As the U.S. Conference of Catholic Bishops prepares to meet in Baltimore, misconceptions about a proposed conference statement on the Eucharistic vitality and integrity of the Church in America abound. Confusions from Catholic sources online and social media have been exacerbated by a mainstream press that has consistently misrepresented what bishops do. I hope the following clarifications will be helpful.

The proposed declaration is not primarily about politicians. The Catholic Church is a Eucharistic Church; as Saint John Paul II wrote in his last encyclical: “The Church draws her life from the Eucharist”. When the Catholic faith in the mystery of the Eucharist – the real presence of Christ among us – withers, the Church withers. When Eucharistic practice declines, the Church suffers from a debilitating illness. The erosion of the Eucharistic faith and lax Eucharistic practice have been hallmarks of American Catholic life for decades.

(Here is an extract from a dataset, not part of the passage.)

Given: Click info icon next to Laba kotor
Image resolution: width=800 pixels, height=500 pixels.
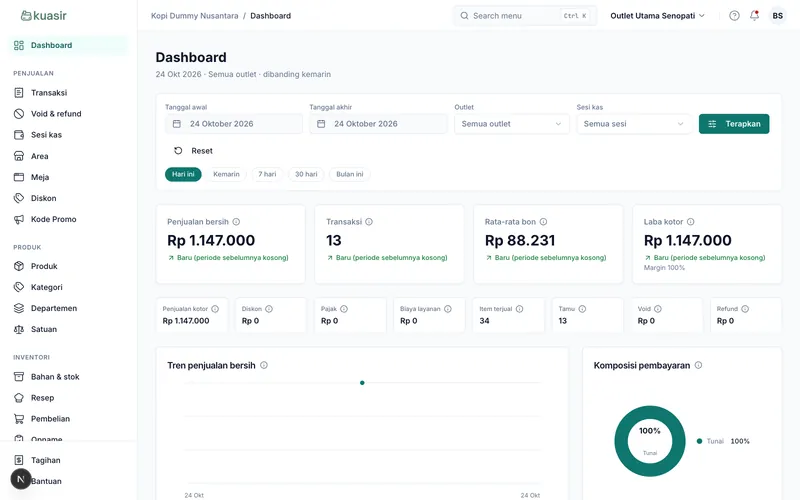Looking at the screenshot, I should tap(690, 222).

Bishops were determined to close this ‘Eucharistic deficit’ before COVID-19 accelerates a drop in mass attendance, before Mr Biden is a declared presidential candidate and before Ms Pelosi redefines murder unborn children as “reproductive health care”.

Everything the bishops say about the ecclesiastical and personal situation of Catholic officials whose actions deny the essential and definitively taught truths of the Catholic faith will be said in the larger context of the bishops’ eagerness to rekindle Eucharistic vitality and respect. throughout the Church. Revitalizing a Eucharistic Church, however, requires new clarity among the people of the Church about the nature of the Eucharistic community – and what actions take Catholics away from it.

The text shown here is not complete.